Dynamic programming

One more recursive example

Last time we saw this tree method:

def to_list_at(self, node):
    if not node:
        return []
    return self.to_list_at(node.left) + [node.data] + self.to_list_at(node.right)

def to_list(self):
    return self.to_list_at(self.root)

Let’s walk through its execution on a small tree:

name value
s loc 1
location data
loc 1 BST { root -> loc 2 }
loc 2 BSTNode { data -> 10, parent -> None, left -> loc 3, right -> loc 4 }
loc 3 BSTNode { data -> 7, parent -> loc 3, left -> None, right -> None }
loc 4 BSTNode { data -> 20, parent -> loc 3, left -> None, right -> None }

See the lecture capture for details.

Where we’ve been and where we’re going

On the first day of class, I talked about the two big themes of the course: algorithms and software engineering.

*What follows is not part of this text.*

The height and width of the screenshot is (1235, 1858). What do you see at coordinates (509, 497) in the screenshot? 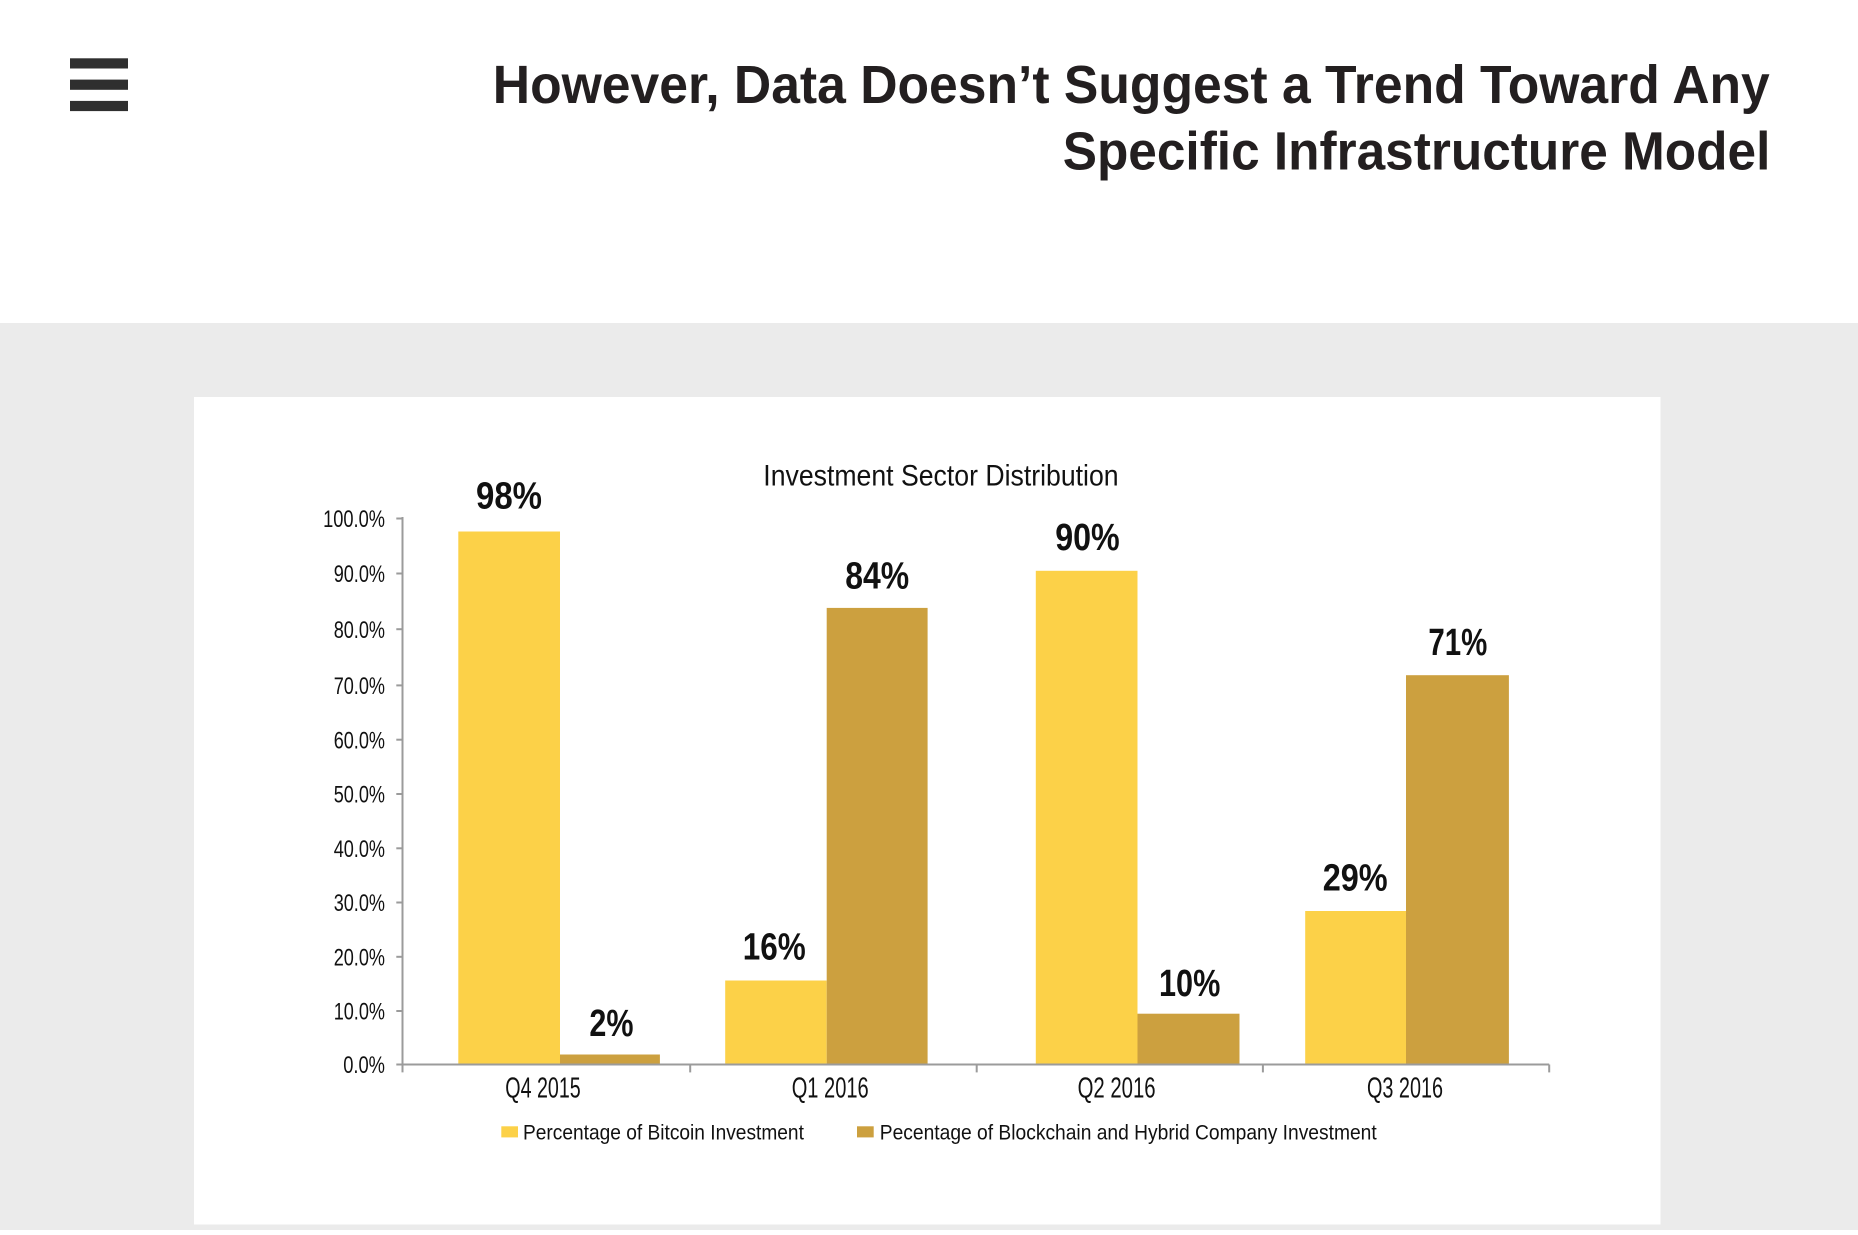
I see `svg-text: 98%` at bounding box center [509, 497].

I’d like to revisit those themes in the context of what we’ve learned so far.

Algorithms Software engineering
while loops  
sorting  
  objects
  encapsulation
  polymorphism
  inheritance
trees trees
linked lists linked lists
iteration vs. recursion  

At the end of the week, we’re going to transition to a new programming language, Scala. Before we get there, we’re going to discuss one more algorithmic technique, called dynamic programming.

Recursion revisited

The Fibonacci sequence is defined by the following function:

Fib(0) = 1
Fib(1) = 1
Fib(n) = Fib(n - 1) + Fib(n - 2) [when n > 1]

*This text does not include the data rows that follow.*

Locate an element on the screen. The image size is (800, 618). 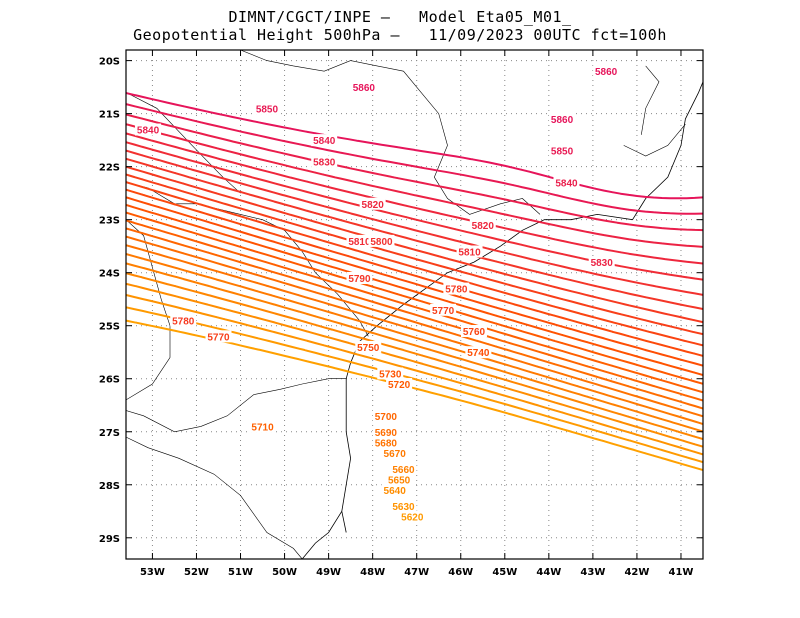
contour-label: 5620 is located at coordinates (412, 518). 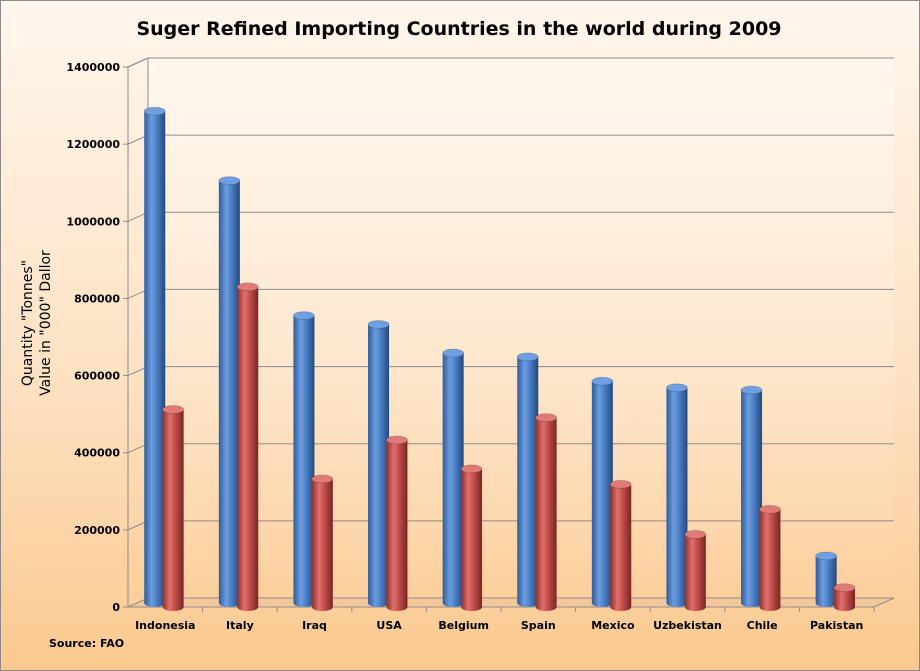 I want to click on x-label-usa: USA, so click(x=389, y=626).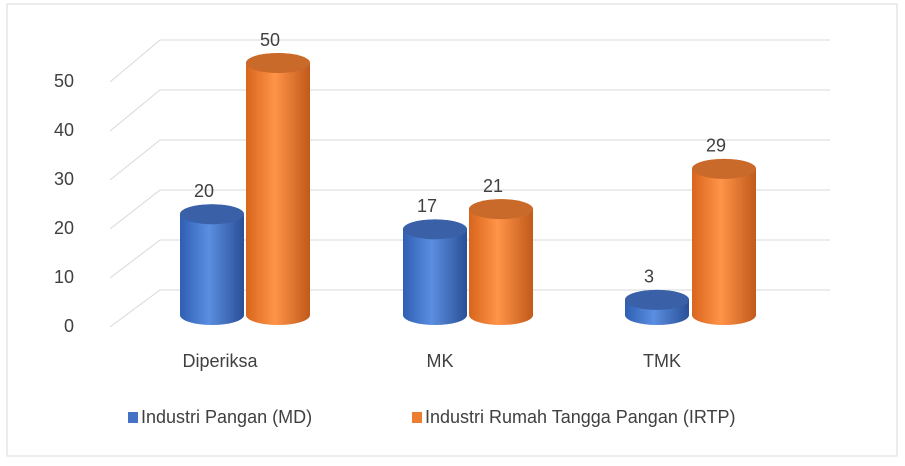 The width and height of the screenshot is (905, 466). I want to click on data-label: 3, so click(649, 277).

How would we implement the fibonacci sequence in Python? The natural way might be to write something like this:

def fib(n):
    if n == 0:
        return 1
    if n == 1:
        return 1
    return fib(n - 1) + fib(n - 2)

We can step through the computation of fib(4) (which will only require the program dictionary, not memory). See lecture capture for details.

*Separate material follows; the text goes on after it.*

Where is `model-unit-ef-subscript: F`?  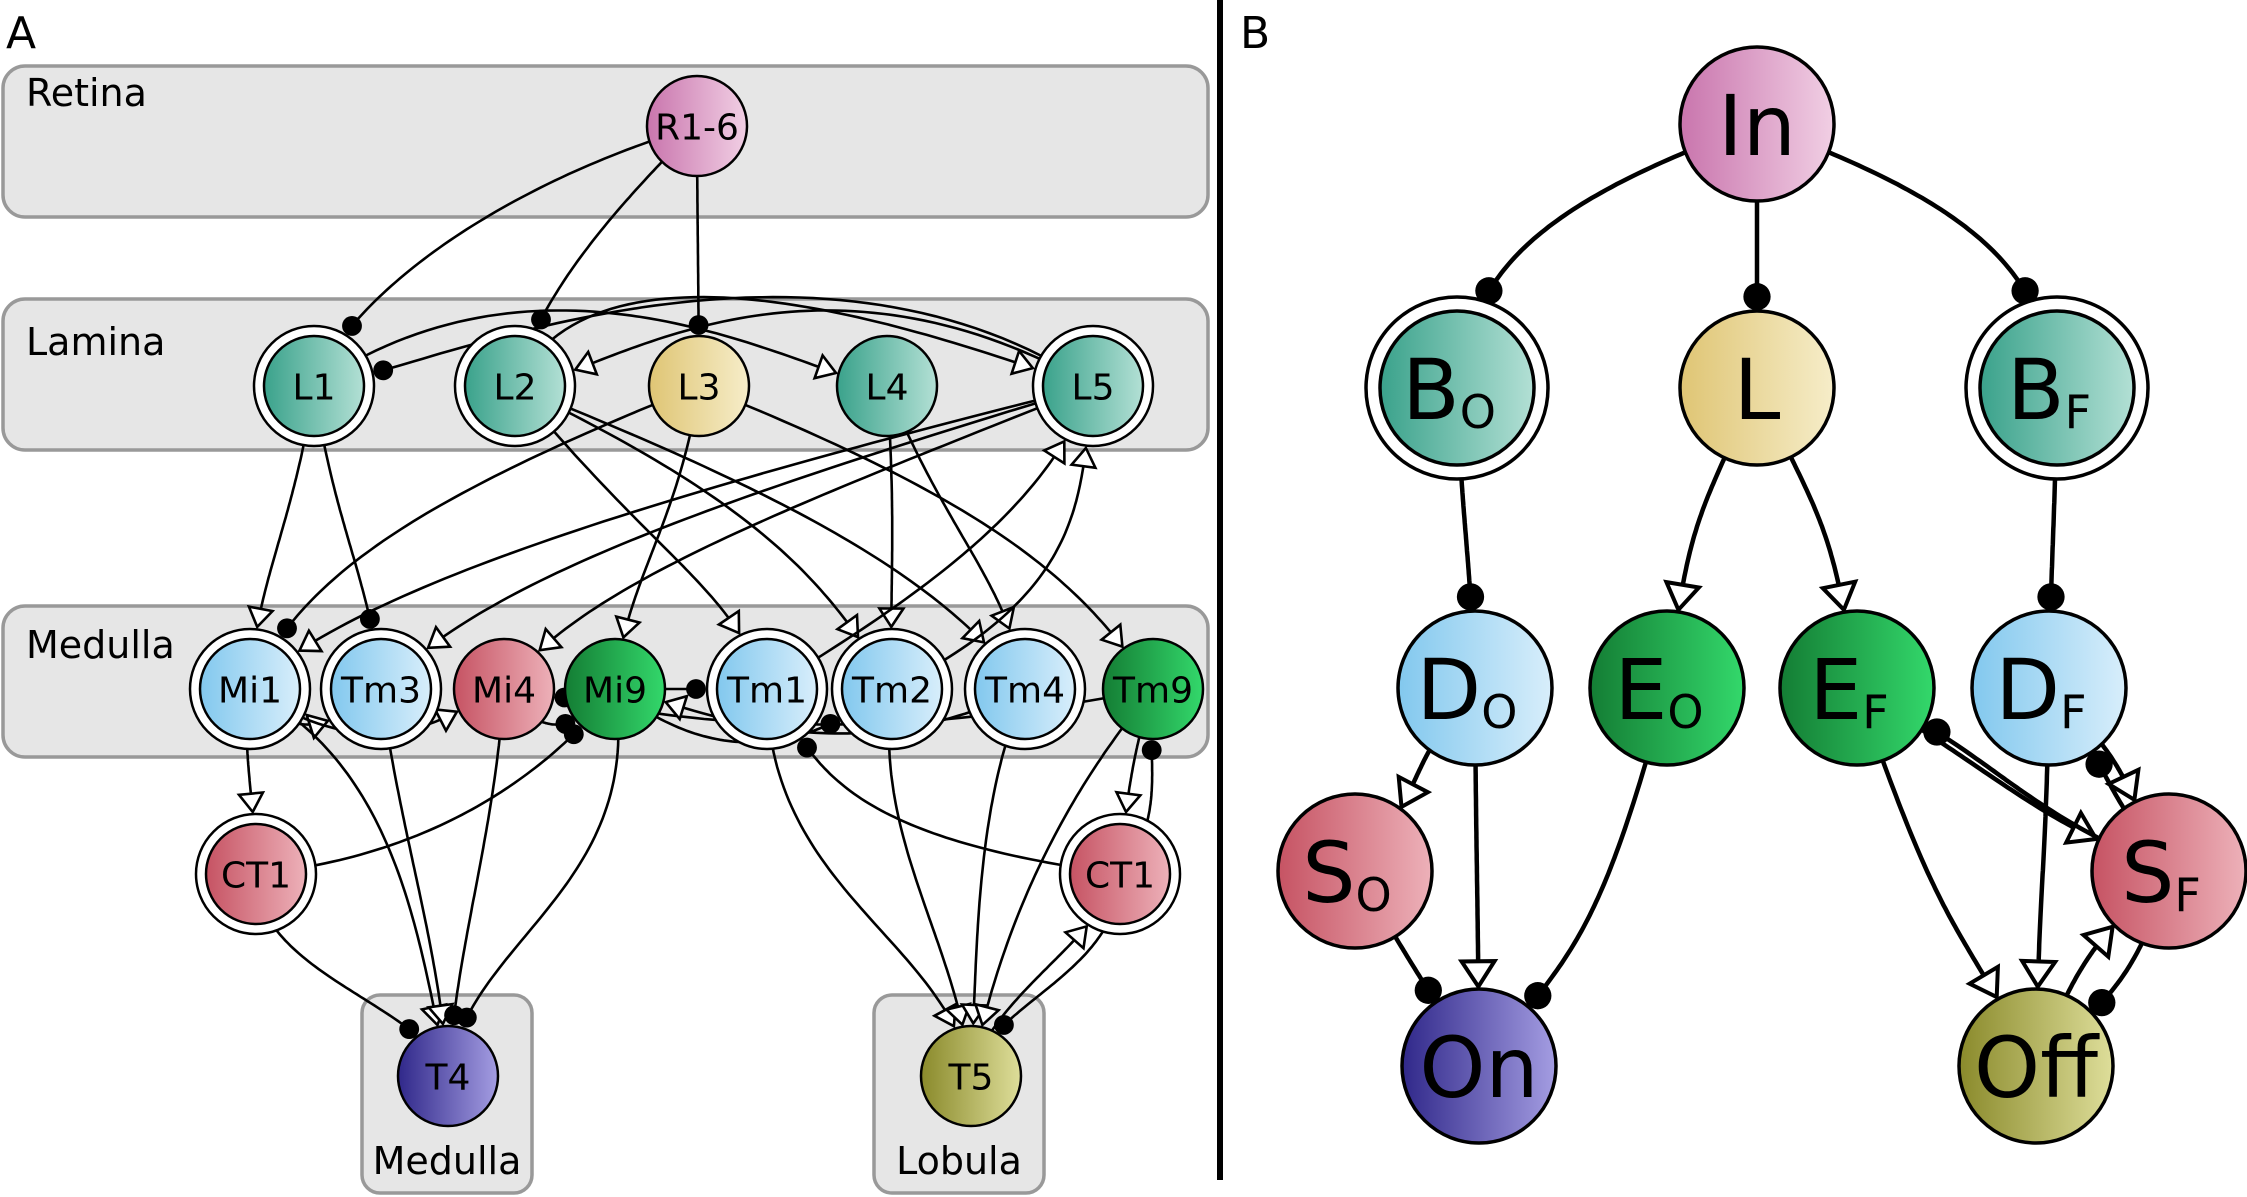 model-unit-ef-subscript: F is located at coordinates (1875, 712).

This solution works, but we might be able to come up with something more efficient. In computing fib(4), how many times is fib(2) called? It’s called twice: once in computing fib(4) and once when computing fib(3). How can we do better?

def fib(n):
    fibs = [0, 1]
    i = 2
    while i <= n:
        fibs.append(fibs[i - 1] + fibs[i - 2])
    return fibs[n]

This solution uses dynamic programming, which we’ll talk more about next class.